Yerevan--The leaders of France and Russia on Friday joined ceremonies marking the centenary of the massacre of some 1.5 million Armenians by Ottoman forces, a hugely emotional event that remains a diplomatic minefield.
During a commemoration at a hilltop memorial in the Armenian capital Yerevan, French President Francois Hollande urged modern day Turkey to recognise the massacre as genocide, saying he bowed in memory of the victims.
"Important words have already been said in Turkey, but others are still expected, so that shared grief can become shared destiny," Hollande told an audience that also included the leaders of Cyprus and Serbia and delegates from some 60 countries.
President Vladimir Putin said Russia stood shoulder to shoulder with ex-Soviet Armenia, one of Moscow's closest allies.

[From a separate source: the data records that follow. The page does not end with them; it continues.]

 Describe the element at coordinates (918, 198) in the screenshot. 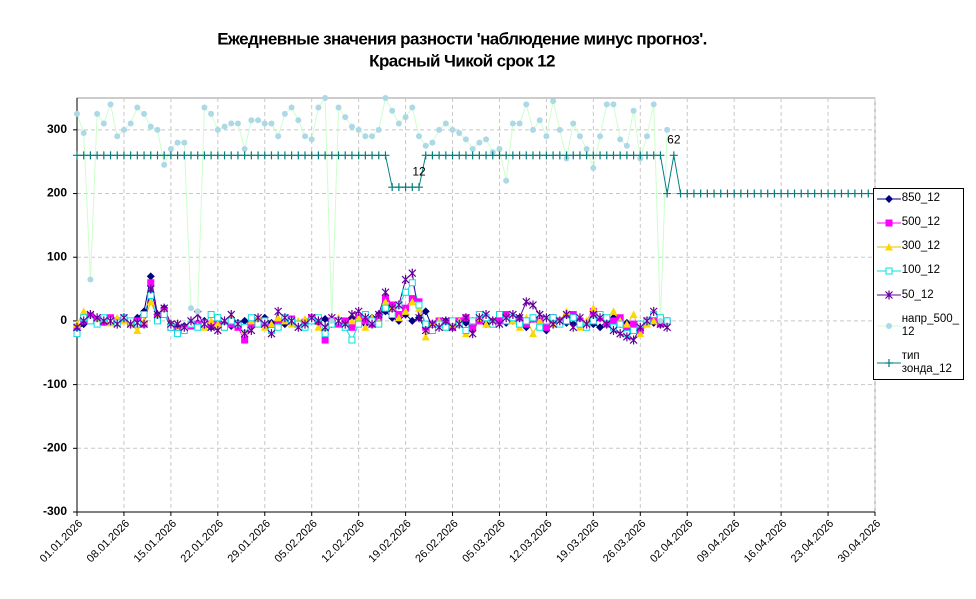

I see `legend-item: 850_12` at that location.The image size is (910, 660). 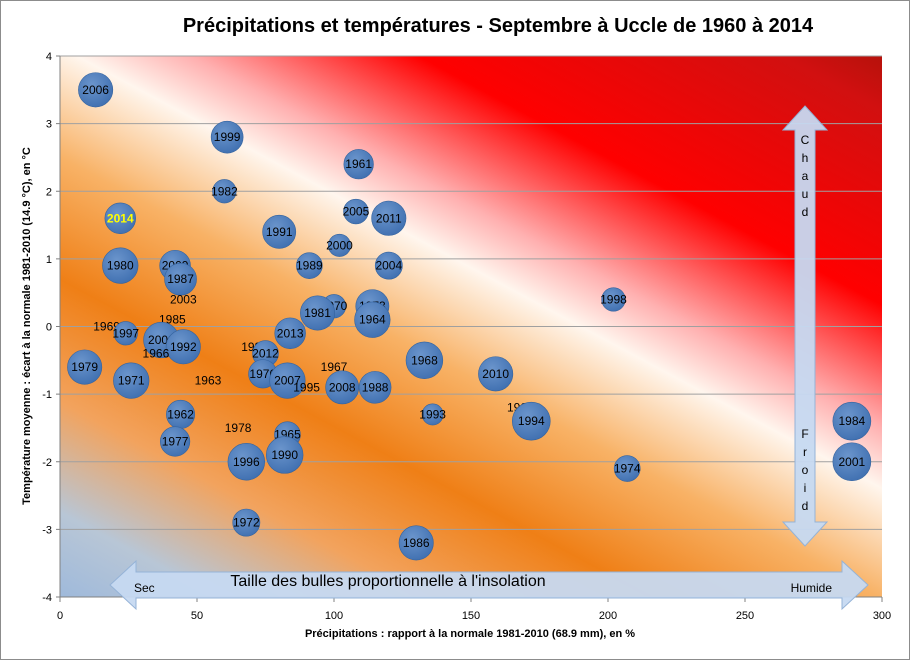 I want to click on bubble-1998, so click(x=614, y=300).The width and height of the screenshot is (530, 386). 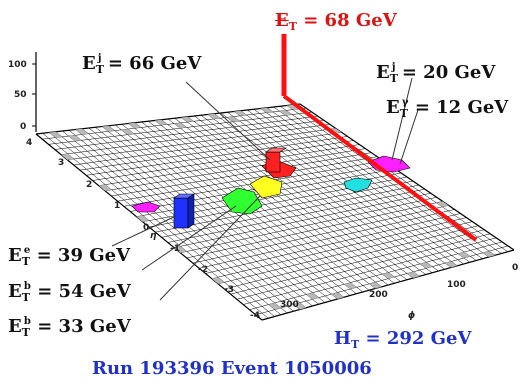 What do you see at coordinates (242, 201) in the screenshot?
I see `bjet1-towers` at bounding box center [242, 201].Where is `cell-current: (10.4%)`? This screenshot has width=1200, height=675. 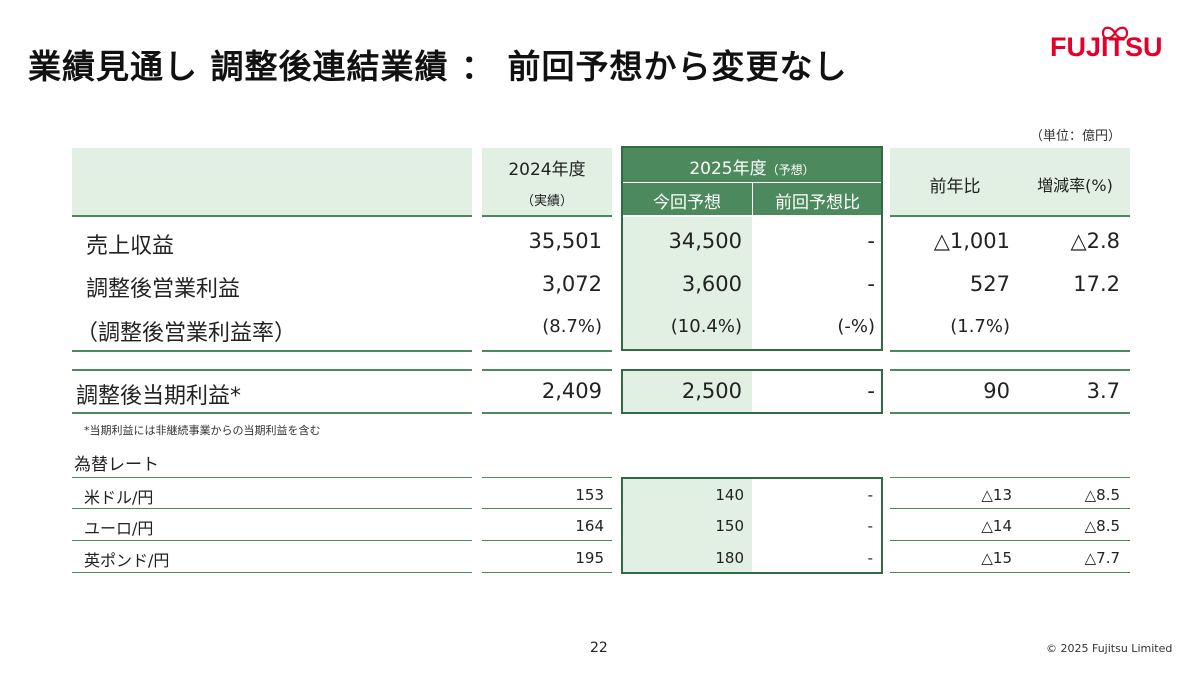
cell-current: (10.4%) is located at coordinates (706, 326).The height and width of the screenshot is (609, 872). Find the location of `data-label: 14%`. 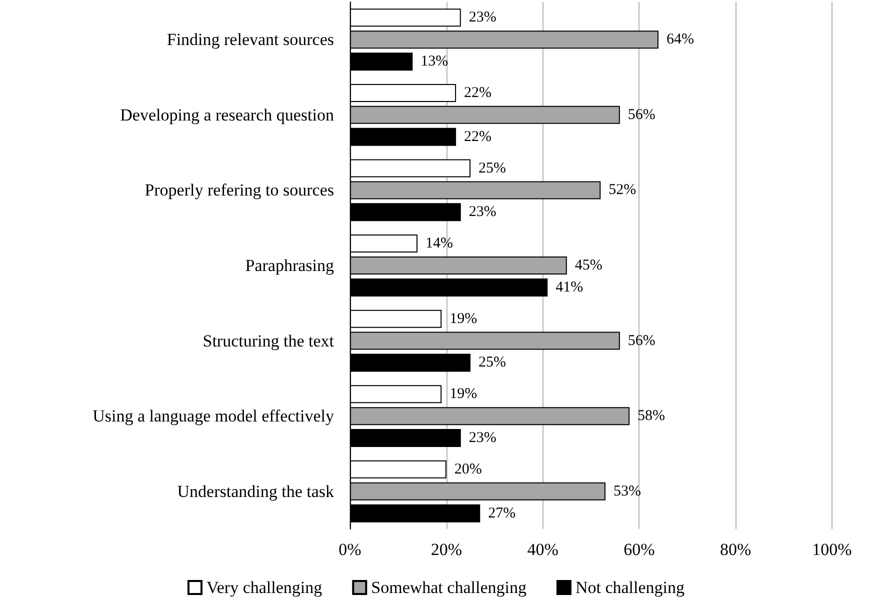

data-label: 14% is located at coordinates (439, 244).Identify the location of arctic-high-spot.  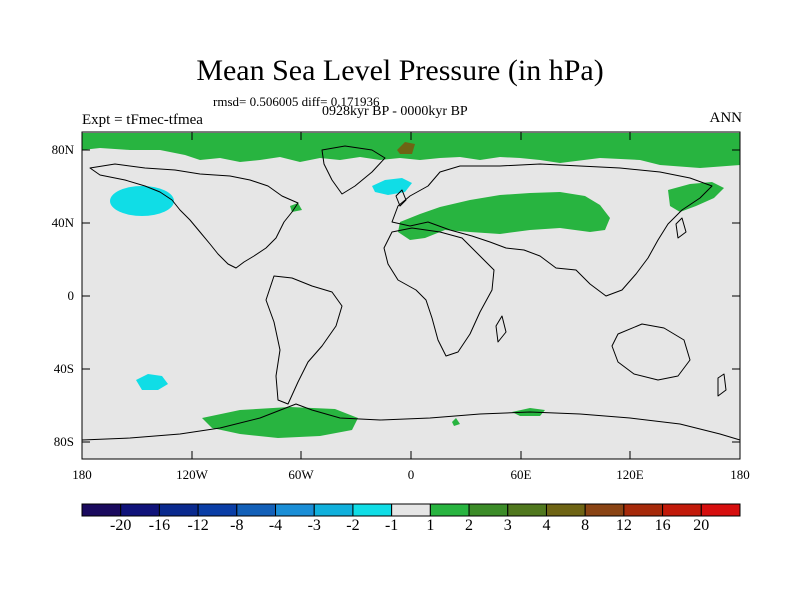
(406, 148).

"There... cannot be justification for mass murder of people," said Putin, who also described the killings as "genocide" in remarks that drew ire from Ankara.

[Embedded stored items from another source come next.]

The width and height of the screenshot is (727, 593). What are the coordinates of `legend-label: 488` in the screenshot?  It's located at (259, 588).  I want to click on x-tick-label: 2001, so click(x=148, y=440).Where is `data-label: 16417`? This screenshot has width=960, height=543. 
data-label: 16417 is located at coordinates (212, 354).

Muslim Turkey, which was born out of the ashes of the Ottoman Empire, has refused to call the slaughter of Christian Armenians genocide.
Ankara concedes that up to 500,000 people were killed, but says this was mostly due to fighting and starvation during World War I, when Armenians rose up against their Ottoman rulers and sided with invading Russian troops.
Also on Friday, Turkey hosted leaders from the former Allied powers of World War I to pay tribute to the tens of thousands killed in the Battle of Gallipoli. Armenians have accused Ankara of timing the commemorations to deliberately overshadow the Yerevan ceremonies.
In Yerevan, leaders walked through the rain to lay flowers at a memorial commemorating the victims. Each put a yellow rose at the centre of a wreath resembling a forget-me-not, a flower that has become a symbol of the massacres.
Hundreds of thousands joined a procession to the genocide memorial -- the country's most visited landmark -- carrying candles and flowers to lay at the eternal flame.